From January to June of this year, of the 39 people with yellow fever assisted at the Hospital das Clínicas of FMUSP, only two have passed, which represents a case fatality rate of 5%. That number is very different from the past, when the fatality rate for the disease was about 27,6% among the patients who entered the Emílio Ribas Infectology Institute (IIER). The HC attended the minor cases and in this group, among the gravest ones, the case fatality rate reached 67%, at the peak of the yellow fever outbreak in the State of São Paulo, in January 2018.
The drastic reduction in the mortality of the disease was obtained through a monumental research effort, undertaken by researchers of HC and IIER. The advances in the diagnosis and treatment of the disease are the theme of an extensive report of the Fapesp Journal, at the August 2019 edition, titled “Strike back on Yellow Fever”, signed by the journalist Carlos Fioravanti.
The article shows after a year and a half of research and five scientific articles published from May to July, the doctors have been able to better understand the indicators of severity of yellow fever. With it, the most precise triage allows to determine the kind of follow-up to the patient and even the criteria to receive the liver transplant, for instance, as shown by professor Esper Kallás, infectologist of the Infectious Diseases Department of FMUSP, in a seminar held in March at the Medical School, when one of the articles was still about to be published. “Predictors of Mortality in Yellow Fever Patients: an Observational Cohort Study”, published at the renowned Journal The Lancet Infectious Diseases.

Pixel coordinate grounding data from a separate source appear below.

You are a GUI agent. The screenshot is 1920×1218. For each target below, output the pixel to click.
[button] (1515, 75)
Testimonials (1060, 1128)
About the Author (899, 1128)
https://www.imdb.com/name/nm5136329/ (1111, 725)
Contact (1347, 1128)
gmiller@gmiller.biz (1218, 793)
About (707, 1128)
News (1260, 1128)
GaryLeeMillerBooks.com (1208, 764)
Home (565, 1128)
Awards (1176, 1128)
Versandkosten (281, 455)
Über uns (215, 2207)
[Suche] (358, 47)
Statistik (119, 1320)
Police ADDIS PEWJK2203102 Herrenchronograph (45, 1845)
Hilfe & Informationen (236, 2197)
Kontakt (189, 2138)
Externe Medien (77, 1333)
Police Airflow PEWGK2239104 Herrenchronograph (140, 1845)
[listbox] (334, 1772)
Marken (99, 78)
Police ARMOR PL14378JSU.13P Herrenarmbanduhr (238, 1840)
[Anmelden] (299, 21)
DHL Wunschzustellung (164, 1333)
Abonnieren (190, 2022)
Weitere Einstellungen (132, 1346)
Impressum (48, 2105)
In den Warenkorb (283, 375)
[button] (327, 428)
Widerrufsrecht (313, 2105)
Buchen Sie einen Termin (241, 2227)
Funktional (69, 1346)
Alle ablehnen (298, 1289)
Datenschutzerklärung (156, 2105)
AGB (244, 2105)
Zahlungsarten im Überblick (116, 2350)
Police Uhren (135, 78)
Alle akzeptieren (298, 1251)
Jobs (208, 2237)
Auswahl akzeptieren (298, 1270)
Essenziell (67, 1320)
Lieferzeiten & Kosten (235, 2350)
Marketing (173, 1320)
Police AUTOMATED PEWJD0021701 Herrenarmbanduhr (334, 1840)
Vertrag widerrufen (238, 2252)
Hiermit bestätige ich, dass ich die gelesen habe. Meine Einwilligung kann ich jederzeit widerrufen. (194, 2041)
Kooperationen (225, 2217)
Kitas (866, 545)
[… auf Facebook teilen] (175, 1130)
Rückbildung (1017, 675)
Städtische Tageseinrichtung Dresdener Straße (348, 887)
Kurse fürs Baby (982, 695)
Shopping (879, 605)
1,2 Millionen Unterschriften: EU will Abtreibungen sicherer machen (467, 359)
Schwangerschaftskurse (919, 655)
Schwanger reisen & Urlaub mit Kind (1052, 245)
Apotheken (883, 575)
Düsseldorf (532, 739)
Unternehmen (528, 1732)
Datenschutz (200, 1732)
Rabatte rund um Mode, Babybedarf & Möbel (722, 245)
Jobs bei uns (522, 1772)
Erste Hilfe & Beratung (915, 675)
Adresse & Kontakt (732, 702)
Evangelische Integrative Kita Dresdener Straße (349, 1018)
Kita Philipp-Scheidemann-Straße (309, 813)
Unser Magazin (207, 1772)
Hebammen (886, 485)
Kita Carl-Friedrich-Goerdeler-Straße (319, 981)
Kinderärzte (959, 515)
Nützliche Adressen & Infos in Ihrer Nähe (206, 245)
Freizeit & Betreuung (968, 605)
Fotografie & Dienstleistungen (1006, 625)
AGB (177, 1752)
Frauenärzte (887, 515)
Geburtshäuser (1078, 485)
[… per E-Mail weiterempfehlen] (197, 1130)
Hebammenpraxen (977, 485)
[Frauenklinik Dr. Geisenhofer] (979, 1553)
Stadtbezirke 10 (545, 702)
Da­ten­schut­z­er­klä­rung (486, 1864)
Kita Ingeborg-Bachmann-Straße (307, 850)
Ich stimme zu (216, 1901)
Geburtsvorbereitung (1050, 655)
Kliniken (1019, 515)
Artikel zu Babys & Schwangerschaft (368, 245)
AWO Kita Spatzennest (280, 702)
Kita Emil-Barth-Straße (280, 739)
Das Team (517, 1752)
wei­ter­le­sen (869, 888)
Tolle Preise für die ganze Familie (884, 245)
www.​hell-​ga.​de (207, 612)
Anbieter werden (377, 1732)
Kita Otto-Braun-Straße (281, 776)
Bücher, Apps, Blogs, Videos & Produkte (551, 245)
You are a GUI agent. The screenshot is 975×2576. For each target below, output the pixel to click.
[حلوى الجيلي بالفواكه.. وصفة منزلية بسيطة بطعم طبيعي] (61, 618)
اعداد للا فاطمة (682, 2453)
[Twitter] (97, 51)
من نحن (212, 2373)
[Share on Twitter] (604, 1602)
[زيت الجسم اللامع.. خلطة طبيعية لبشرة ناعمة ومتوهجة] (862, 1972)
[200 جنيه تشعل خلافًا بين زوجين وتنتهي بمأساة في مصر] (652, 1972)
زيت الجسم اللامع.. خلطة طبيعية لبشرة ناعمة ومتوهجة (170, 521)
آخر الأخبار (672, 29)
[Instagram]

A successful strategy adopted at the HCFMUSP has been primarily on the exchange of plasma, which is the liquid portion of the blood, in order to reduce the viral charge. The technique was detailed in articles published at the Journal of Travel Medicine and also in the American Journal of Tropical Medicine and Hygiene.
The article on the Fapesp Journal details the action of the virus and the results found in the study, highlighting the effort of the researchers to find a way out of an epidemic outbreak that had already plagued Brazil in the 19th century. In a brief history, the article shows the disease hasn’t spared even renowned health professionals, such as the Paulista oncologist Drauzio Varella, who contracted the yellow fever in 2004, during a research travel to the Rio Negro, in Amazonia.